How simple it would have been, looking back now, for King George to give the colonists a few seats in Parliament, or allow them to have a local assembly with a small amount of control. Who knows how this could have changed history? Perhaps today we would be more like Canada or Australia, with King Charles’ face on our money. 

The most radical part of the Declaration of Independence, signed in 1776, was the idea the people could modify their government as they saw fit. This declaration, upon which so many other countries based their own governments, gives the people the right to end one system and begin a new one. The founding fathers never promised this would be easy and without losses – as they themselves knew – but granted the people that right. 

Before this declaration, people were subjects, be it to a king or an emperor, or just the local Lord of the Manor. The greatest gift to posterity written in this one document was that people derive their rights directly from God.
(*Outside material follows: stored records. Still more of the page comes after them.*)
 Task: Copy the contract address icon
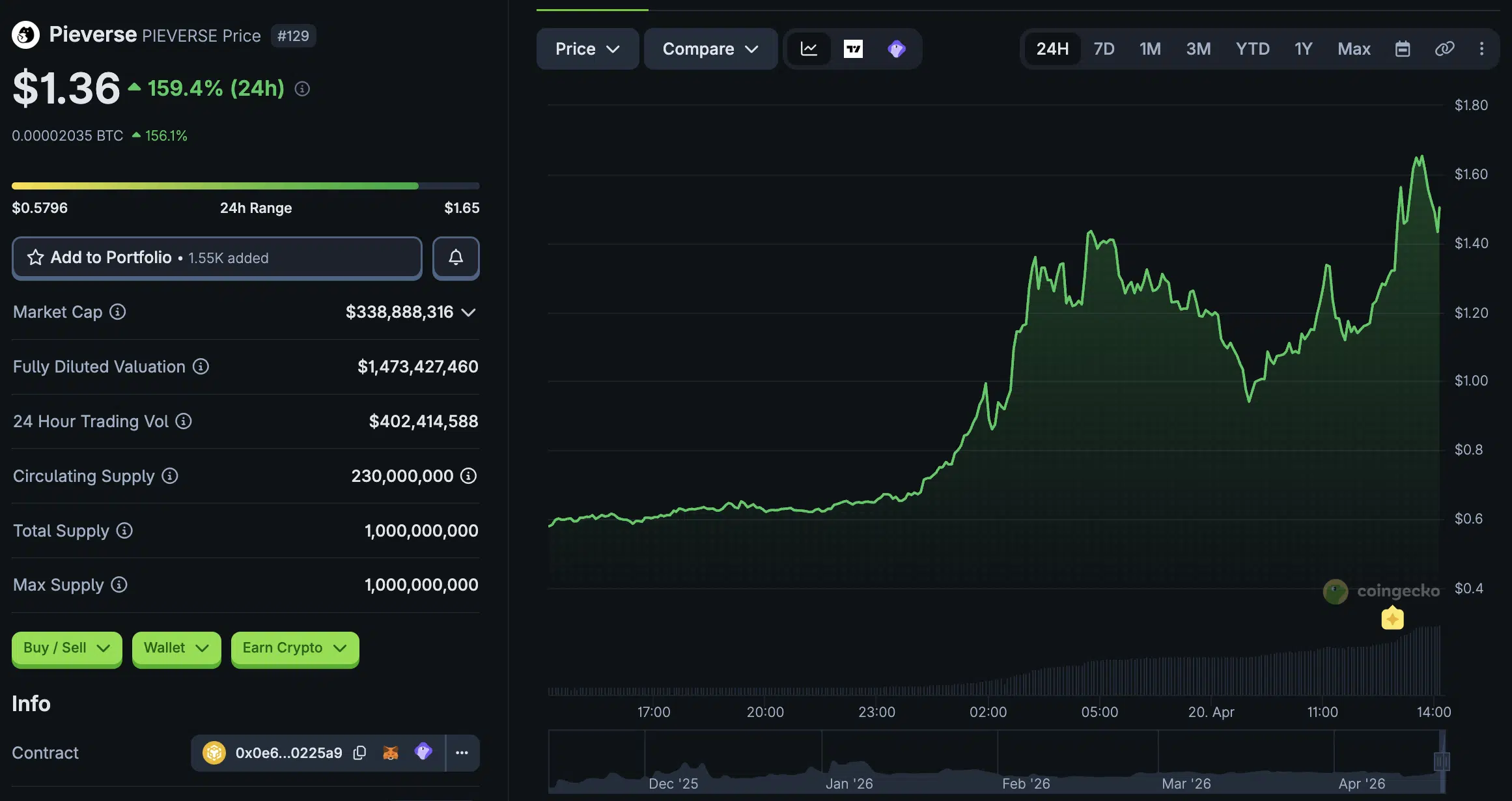(x=359, y=753)
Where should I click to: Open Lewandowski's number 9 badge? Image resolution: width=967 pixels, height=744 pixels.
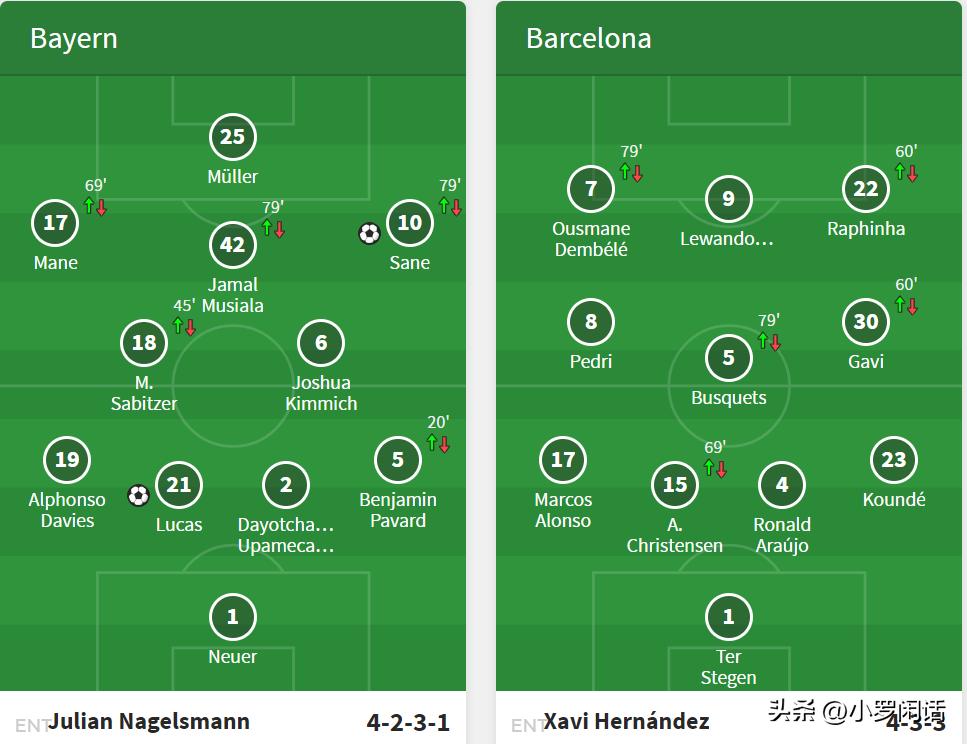(728, 199)
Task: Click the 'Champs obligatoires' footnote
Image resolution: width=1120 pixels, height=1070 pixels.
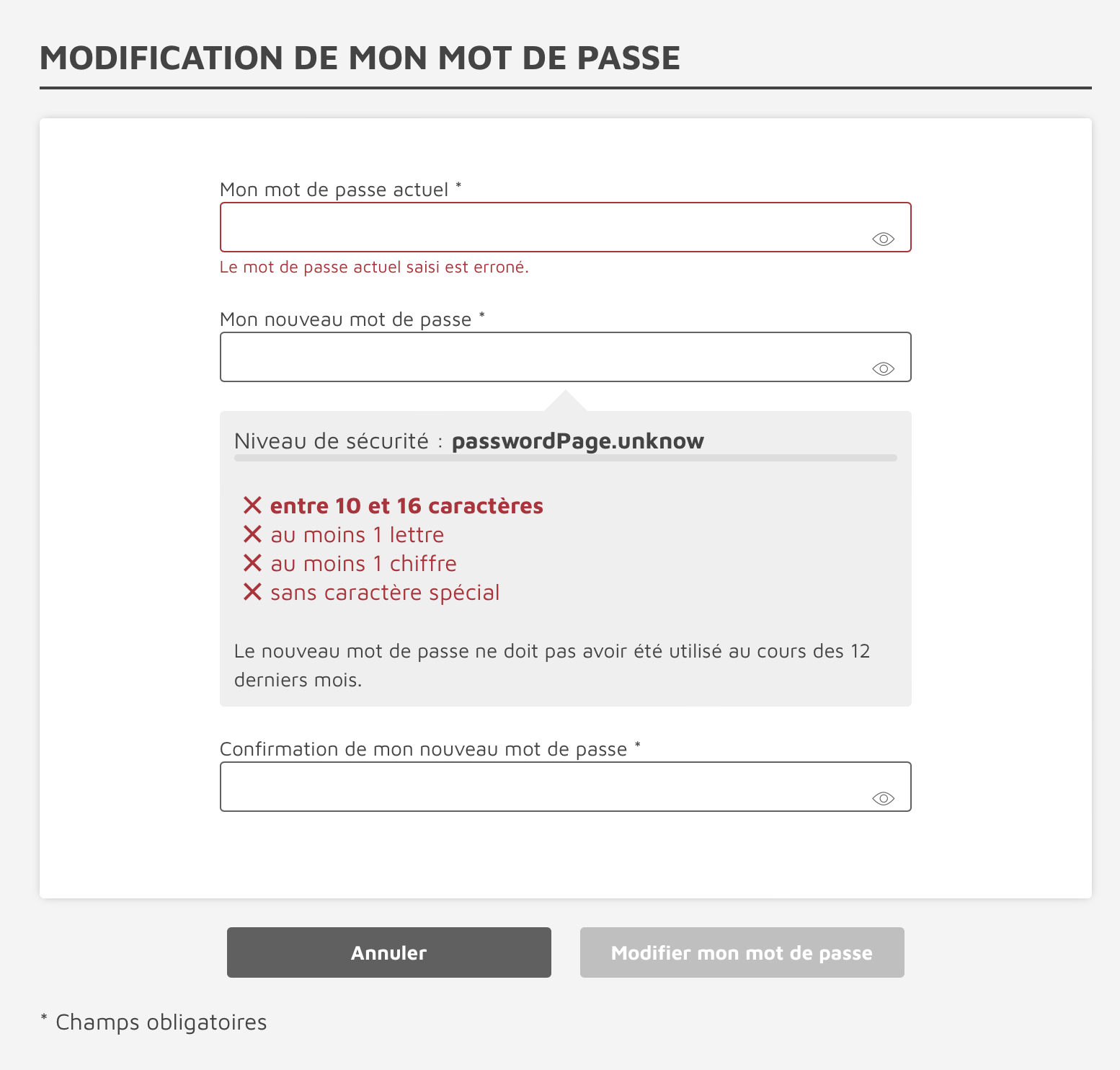Action: (161, 1022)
The people set up a government to organize the protection of those rights, and can change that government when it infringes or no longer adequately safeguards those rights. 

President Joe Biden once warned dissatisfied citizens they would need many jets and nuclear weapons to take on the federal government. For that small group of men in 1776, the task facing them must have seemed just as daunting. To take on the greatest empire at that time, with a navy unequalled in the world, with the finest trained troops and mountains of supplies – with nothing more than muskets and hunting rifles – must have been terrifying. 

It is common to think about the united American patriots, standing together against the British. As usual, history is more complicated. By the end of the war, there were more Americans fighting for England than for America. 

It was only through the unshakeable belief in their destiny and purpose that such a small group of people was able to overcome the odds and prevail over the mightiest country in the world at that time. 

The Messenger wishes a Happy Fourth of July to our readers, and prays for blessings from God upon our country, so that our descendants will be able to celebrate such a document, such people, such strength of character – and hope our citizens today will strive to live up to the mettle of the men who penned that declaration, July 4, 1776.